In January, McCain told CNET, "I believe that we must promote competition and reduce regulation in order to secure lower prices and higher-quality services for consumers and encourage the rapid deployment of new technologies."

Obama plans to appoint a national CTO (Chief Technology Officer) to "ensure that our government and all its agencies have the right infrastructure, policies and services for the 21st century."

The CTO "will ensure the safety of our networks and will lead an interagency effort, working with chief technology and chief information officers of each of the federal agencies, to ensure that they use best-in-class technologies and share best practices," according to Obama's site.

Obama advocates "doubling federal funding for basic research over ten years, changing the posture of our federal government from being one of the most anti-science administrations in American history to one that embraces science and technology."

McCain's campaign told the New York Times that "he will encourage corporate research by reducing the capital gains and corporate taxes and promoting "conditions favorable to investment." He has also been quoted as wanting to lift "burdensome regulations" that inhibit innovation.

One of the most controversial technology issues today is network neutrality. For most people in the United States, the only two practical means to get broadband are from either their cable company or phone company, leading to a duopoly when it comes to connectivity (satellite broadband is available but it's slower and more expensive than what the cable and phone companies offer).

There has been a great deal of pressure on Congress to do something to assure that these companies treat all Internet traffic fairly and not favor their own services over those of competitors. There is worry, for example, that phone companies could interfere with competing voice over Internet service or cable companies might favor their own video programming over that of rivals. Critics of net neutrality have pointed out that there has been relatively little blockage of competitive services and that there is no need for government regulation.

Sen. Obama is in favor of the government assuring network neutrality while Sen. McCain wants to leave that up to market forces. McCain "does not believe in prescriptive regulation like 'net-neutrality'."

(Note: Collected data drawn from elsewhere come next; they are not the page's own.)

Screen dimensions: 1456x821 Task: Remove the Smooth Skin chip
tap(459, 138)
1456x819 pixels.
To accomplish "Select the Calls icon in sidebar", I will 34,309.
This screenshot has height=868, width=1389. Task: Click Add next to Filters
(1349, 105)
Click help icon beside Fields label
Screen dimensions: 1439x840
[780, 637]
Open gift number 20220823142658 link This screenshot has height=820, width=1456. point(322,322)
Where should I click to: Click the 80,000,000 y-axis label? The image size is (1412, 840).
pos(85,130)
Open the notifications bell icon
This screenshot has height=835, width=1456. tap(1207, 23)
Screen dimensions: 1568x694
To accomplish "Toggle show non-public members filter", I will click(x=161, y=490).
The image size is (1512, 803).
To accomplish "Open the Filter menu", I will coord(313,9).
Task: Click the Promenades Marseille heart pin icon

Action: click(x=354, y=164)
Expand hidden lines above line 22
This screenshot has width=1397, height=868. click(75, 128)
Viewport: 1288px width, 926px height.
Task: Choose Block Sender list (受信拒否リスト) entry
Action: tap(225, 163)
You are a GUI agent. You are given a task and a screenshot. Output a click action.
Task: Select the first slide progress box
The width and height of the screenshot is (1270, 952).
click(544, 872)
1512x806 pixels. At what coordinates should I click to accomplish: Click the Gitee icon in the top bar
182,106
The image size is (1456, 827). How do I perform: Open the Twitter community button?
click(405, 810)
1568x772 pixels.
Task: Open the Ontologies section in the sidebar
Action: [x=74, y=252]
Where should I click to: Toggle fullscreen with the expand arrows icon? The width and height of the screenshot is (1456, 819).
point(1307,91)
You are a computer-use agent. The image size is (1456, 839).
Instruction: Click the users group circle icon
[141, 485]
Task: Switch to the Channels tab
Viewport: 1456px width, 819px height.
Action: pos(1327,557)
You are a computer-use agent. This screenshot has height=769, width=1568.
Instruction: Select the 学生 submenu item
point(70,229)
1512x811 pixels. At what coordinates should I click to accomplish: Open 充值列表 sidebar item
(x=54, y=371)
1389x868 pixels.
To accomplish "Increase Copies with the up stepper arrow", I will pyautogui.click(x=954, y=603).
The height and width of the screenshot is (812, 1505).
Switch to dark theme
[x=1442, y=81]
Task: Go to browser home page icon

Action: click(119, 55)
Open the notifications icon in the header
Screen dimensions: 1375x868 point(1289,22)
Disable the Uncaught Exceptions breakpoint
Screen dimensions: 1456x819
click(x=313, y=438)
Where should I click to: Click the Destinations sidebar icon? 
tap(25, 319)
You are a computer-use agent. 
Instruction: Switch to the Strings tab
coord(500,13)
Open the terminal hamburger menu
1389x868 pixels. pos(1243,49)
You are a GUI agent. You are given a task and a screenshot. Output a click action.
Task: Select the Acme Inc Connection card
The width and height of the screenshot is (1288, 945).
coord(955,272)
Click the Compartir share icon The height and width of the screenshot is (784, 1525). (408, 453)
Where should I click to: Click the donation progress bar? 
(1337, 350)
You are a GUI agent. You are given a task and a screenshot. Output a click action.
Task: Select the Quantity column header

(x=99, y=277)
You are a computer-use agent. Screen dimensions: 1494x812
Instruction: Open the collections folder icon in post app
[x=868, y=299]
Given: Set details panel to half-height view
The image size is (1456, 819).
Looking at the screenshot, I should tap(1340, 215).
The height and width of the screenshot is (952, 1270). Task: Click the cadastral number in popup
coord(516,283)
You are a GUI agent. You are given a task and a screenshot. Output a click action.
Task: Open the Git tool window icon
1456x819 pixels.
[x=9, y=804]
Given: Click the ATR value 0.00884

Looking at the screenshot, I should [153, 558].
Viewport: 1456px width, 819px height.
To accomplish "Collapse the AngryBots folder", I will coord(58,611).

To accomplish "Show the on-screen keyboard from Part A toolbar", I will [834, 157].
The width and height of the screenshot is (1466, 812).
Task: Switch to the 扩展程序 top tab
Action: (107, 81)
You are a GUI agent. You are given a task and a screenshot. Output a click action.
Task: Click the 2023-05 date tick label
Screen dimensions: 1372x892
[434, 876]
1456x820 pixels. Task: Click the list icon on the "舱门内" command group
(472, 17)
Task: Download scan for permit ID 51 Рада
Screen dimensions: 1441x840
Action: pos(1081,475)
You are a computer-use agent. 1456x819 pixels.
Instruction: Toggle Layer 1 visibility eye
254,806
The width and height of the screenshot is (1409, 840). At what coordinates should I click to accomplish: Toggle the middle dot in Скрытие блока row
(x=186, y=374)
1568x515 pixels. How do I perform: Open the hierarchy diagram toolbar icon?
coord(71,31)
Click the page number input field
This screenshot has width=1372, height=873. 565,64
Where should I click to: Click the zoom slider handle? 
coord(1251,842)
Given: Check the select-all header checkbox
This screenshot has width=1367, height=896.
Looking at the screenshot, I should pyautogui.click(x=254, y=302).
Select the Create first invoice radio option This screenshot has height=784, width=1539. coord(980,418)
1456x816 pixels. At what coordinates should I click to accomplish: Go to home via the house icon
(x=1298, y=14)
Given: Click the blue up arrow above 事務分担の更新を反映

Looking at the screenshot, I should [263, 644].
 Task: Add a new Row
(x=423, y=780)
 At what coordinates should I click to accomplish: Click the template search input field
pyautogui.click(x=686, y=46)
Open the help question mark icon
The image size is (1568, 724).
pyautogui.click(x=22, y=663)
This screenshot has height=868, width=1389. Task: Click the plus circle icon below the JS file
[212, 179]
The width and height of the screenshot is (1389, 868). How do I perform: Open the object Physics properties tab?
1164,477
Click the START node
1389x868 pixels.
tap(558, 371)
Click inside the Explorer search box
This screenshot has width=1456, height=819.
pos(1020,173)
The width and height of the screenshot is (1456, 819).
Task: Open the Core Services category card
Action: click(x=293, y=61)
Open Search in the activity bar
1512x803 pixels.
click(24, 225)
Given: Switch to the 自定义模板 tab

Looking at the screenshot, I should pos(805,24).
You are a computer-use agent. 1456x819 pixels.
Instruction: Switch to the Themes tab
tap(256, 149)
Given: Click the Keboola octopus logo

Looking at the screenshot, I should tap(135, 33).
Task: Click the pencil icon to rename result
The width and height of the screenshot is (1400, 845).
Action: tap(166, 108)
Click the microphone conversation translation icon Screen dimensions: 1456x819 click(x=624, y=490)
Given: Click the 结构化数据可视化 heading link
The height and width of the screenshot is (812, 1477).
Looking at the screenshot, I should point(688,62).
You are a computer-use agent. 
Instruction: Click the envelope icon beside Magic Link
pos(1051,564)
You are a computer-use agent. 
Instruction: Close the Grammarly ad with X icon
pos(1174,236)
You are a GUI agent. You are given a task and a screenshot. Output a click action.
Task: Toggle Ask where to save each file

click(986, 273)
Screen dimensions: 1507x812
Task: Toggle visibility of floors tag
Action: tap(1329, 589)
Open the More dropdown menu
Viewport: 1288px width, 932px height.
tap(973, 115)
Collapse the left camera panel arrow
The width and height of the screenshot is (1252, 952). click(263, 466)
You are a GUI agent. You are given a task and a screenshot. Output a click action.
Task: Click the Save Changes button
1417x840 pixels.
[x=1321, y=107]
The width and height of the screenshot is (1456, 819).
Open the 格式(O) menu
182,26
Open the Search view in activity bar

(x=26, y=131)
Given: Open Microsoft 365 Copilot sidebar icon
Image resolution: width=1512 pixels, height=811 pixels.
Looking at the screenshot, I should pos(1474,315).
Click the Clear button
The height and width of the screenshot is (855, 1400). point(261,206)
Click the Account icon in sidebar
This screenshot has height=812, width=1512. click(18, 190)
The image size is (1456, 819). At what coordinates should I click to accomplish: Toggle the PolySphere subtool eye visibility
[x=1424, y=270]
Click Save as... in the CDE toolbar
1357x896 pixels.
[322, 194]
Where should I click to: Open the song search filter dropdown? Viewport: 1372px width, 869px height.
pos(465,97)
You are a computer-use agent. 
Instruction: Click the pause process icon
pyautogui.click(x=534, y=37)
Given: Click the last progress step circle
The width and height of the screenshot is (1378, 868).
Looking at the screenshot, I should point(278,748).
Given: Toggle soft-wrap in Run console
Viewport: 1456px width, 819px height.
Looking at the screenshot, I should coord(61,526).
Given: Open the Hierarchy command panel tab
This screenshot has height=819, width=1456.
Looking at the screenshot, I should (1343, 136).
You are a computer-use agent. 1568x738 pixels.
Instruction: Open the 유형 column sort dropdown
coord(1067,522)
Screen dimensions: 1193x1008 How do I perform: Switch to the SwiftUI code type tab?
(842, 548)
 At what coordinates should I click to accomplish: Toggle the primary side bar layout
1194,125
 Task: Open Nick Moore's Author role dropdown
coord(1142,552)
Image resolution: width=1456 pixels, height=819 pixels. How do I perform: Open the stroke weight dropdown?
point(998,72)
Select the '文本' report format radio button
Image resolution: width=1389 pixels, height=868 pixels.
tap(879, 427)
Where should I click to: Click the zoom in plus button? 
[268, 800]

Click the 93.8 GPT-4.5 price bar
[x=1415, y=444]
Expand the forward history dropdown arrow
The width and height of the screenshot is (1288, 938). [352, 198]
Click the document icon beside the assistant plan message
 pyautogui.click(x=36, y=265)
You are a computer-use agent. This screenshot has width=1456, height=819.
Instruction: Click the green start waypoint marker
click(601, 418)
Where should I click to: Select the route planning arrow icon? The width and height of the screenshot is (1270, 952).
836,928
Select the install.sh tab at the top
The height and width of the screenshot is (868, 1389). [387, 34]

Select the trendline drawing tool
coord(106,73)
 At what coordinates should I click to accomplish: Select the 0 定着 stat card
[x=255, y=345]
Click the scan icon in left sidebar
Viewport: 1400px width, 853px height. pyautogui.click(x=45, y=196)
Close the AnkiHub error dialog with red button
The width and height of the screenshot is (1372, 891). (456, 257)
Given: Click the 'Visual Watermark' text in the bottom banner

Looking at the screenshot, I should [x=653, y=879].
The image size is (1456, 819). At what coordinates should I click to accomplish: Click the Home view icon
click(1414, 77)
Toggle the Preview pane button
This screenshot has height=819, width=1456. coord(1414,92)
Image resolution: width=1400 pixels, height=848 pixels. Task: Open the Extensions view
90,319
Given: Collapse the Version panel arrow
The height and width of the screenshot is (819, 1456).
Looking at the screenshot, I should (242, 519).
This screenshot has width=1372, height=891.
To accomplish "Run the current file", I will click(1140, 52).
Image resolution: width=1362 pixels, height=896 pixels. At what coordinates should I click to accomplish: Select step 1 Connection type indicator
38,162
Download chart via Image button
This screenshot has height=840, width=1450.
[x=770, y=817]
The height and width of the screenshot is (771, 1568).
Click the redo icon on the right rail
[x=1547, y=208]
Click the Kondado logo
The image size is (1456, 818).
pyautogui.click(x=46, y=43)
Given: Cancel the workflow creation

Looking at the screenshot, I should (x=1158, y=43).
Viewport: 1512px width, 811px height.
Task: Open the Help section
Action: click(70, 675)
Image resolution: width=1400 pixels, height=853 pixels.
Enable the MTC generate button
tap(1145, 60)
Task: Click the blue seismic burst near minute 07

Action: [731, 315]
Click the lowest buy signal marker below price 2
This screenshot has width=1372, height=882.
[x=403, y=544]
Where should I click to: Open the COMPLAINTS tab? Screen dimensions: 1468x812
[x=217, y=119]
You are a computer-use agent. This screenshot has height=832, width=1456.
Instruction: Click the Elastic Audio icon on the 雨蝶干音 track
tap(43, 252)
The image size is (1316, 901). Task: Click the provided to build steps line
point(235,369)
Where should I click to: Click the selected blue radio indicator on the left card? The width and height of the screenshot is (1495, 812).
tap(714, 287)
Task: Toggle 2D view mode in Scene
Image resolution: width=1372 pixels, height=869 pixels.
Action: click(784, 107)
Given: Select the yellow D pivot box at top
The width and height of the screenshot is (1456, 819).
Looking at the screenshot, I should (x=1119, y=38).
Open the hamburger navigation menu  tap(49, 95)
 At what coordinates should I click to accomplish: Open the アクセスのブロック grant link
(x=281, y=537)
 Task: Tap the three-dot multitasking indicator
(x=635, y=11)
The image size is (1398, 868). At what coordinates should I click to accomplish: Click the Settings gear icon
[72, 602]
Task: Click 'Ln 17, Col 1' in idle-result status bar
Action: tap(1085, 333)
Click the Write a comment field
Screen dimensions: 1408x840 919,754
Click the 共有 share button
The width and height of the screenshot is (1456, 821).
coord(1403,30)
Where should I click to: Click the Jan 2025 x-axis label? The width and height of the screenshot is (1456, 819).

I was at a Wall Street Journal conference last year where McCain said, "when you control the pipe you should be able to get profit from your investment." Obama's campaign says that "a key reason the Internet has been such a success is because it is the most open network in history. It needs to stay that way. Barack Obama strongly supports the principle of network neutrality to preserve the benefits of open competition on the Internet."